Judge: Jon R. Takasugi, Case: 21STCV28024, Date: 2024-12-13 Tentative Ruling
Case Number: 21STCV28024 Hearing Date: December 13, 2024 Dept: 17
Superior Court of California
County of Los Angeles
DEPARTMENT
17
TENTATIVE RULING
|
NIKO HOME BUILDERS, INC.
vs. CHARLES E.
LEATHERBURY, et al. |
Case
No.: 21STCV28024 Hearing Date: December 13, 2024 |
On 7/29/2021,
Plaintiff Niko Home Builders, Inc. (NHB) filed suit against Charles
Leatherbury, an individual and co-Trustee of Leatherbury Family Trust
(10/30/01), Ann L. Leatherbury, an individual and co-Trustee of Leatherbury
Family Trust (10/30/01), and the Leatherbury Family Trust under Declaration of
Trust Dates October 30, 2021, alleging: (1) foreclosure of mechanic’s lien; (2)
breach of contract; (3) common count for work, labor, and services-agreed
price; (4) common count for work, labor, and services-reasonable value; and (5)
account stated.
On
10/8/2021, Cross-Complainant Charles Leatherbury, an individual and co-Trustee
of Leatherbury Family Trust (10/30/01) filed a cross-complaint against Paolo A.
Schiappa aka Paul Schiappa, Niko Home Builders, Inc., and Suretec Insurance
Company, alleging: (1) assault and battery; and (2) negligence.
On
10/28/2024, the Leatherburys filed this motion for the adjudication of issues.
The
Court takes both parties’ substantive moving papers on these issues to be a
waiver of the 75-day notice requirement set forth by CCP section 437c for
adjudication of issues.
MIL #1:
The
Leatherburys seek adjudication of the following:
That Niko
Home Builders, Inc. (NHB), was required to have a written contract with the
Leatherburys for the home improvement work that it performed at the
Leatherburys' home, and that the contract was required to have certain
statutorily mandated terms.
The
Leatherburys contend that home improvement contracts between an owner and a
contractor must be in writing.
Under
California law, '"[h]ome improvement' means the repairing, remodeling,
altering, converting, or modernizing of, or adding to, residential property ...

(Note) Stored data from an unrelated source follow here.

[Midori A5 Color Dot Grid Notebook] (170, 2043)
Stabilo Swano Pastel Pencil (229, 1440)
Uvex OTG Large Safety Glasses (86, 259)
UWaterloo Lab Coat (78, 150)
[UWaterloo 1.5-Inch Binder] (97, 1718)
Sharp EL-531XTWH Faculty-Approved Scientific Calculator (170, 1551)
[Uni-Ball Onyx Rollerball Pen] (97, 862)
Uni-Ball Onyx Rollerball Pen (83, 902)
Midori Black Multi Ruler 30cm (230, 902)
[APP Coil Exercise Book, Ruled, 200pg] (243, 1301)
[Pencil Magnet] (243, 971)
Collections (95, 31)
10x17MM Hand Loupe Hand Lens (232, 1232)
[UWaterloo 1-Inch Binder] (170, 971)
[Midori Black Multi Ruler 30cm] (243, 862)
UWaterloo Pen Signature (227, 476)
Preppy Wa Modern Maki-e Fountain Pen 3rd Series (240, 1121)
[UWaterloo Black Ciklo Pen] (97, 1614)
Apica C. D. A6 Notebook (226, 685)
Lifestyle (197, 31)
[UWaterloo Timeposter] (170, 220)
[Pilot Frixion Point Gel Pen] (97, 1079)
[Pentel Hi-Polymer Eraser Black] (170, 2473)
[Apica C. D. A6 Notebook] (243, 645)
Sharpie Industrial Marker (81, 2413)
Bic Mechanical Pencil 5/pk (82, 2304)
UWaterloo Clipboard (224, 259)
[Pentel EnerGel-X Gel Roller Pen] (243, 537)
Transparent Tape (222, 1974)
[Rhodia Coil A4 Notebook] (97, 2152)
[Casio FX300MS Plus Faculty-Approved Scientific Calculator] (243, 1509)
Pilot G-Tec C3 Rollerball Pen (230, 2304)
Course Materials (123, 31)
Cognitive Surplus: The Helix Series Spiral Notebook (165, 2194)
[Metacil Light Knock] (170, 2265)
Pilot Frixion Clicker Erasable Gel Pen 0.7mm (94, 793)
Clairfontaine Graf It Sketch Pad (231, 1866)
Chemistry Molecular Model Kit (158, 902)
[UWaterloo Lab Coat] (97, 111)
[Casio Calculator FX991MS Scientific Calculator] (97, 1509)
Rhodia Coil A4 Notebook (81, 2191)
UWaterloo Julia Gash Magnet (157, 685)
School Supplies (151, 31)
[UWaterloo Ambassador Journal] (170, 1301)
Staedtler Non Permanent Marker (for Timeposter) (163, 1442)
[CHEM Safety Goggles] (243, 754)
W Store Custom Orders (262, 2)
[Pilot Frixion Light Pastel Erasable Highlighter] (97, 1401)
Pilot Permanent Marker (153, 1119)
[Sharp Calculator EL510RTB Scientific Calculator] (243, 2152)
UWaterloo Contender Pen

and shall include, but not be limited to ... improvements of the structures or
land which is adjacent to a dwelling home." (Bus. & Prof. Code
§7151(a).) A "'[h]ome improvement contract' means an agreement ... between
a contractor and an owner ... for the performance of a home improvement as
defined in Section 7151, and includes all labor, services, and materials to be
furnished or performed thereunder." (Bus. & Prof Code §7151.2.)
Section
7159.5 specifically requires that: "The contract shall be in
writing." (Bus. & Prof. Code §7159.5(a)(l).) Home improvement contract
and any changes to the contract shall be in writing and signed by the parties
to the contract prior to the work covered by the contract or an applicable
change order". (Bus & Prof Code §7159(d).) Additional terms are
required, including, but not limited to:
-
A statement in at least 12-point
boldface type: "You are entitled to a completely filled in copy of this
agreement, signed by both you and the contractor, before any work may be
started." (Bus & Prof Code §7159(d)(4));
-
The heading "Contract Price,"
followed by the amount of the contract in dollars and sense (Bus & Prof
Code §7 l 59(d)(5));
-
The heading "Description of the
Project and Description of the Significant Materials to be Used and Equipment
to be Installed," followed by a description of the project and a
description of the significant materials to be used and equipment to be
installed (Bus & Prof Code §7159(d)(7));
-
Specific language regarding any
down-payment and progress payments (Bus & Prof Code §7159(d)(8)-(9));
-
Statements addressing the commencement
and completion of work to be performed including the approximate start date and
the estimated completion date, with appropriate headings using specific
language (Bus & Prof Code §7159(d)(l0)-(11) );
-
A specific statement regarding extra
work and change orders (Bus & Prof Code §7l59(d)(l3));
-
Specific notices regarding commercial
general liability insurance (Bus & Prof Code §7159(e)(1)), workers'
compensation insurance (Bus & Prof Code §7159(e)(2)), the performance of
extra or change-order work (Bus & Prof Code §7l59(e)(3)), Mechanic's Liens
(Bus & Prof Code §7l59(e)(4)), the Contractors State License Board consumer
protections (Bus & Prof Code §7159(e)(5)), and the buyer's right to cancel
(Bus & Prof Code §7159(e)(6)).
Here, the
Leatherburys submitted evidence that NHB's contract with the Leatherburys
consists of four separate documents: (1) a four-page list of construction
items, signed by NHB on November 18, 2017, and by Charles Leatherbury on
November 22, 2017 (see Exh. C); (2) a proposal dated November 7, 2018, signed
only by NHB (see Exh. D); (3) an amended proposal dated February 12, 2019,
signed only by NHB (see Exh. E); and (4) a four-page "Amended Invoice"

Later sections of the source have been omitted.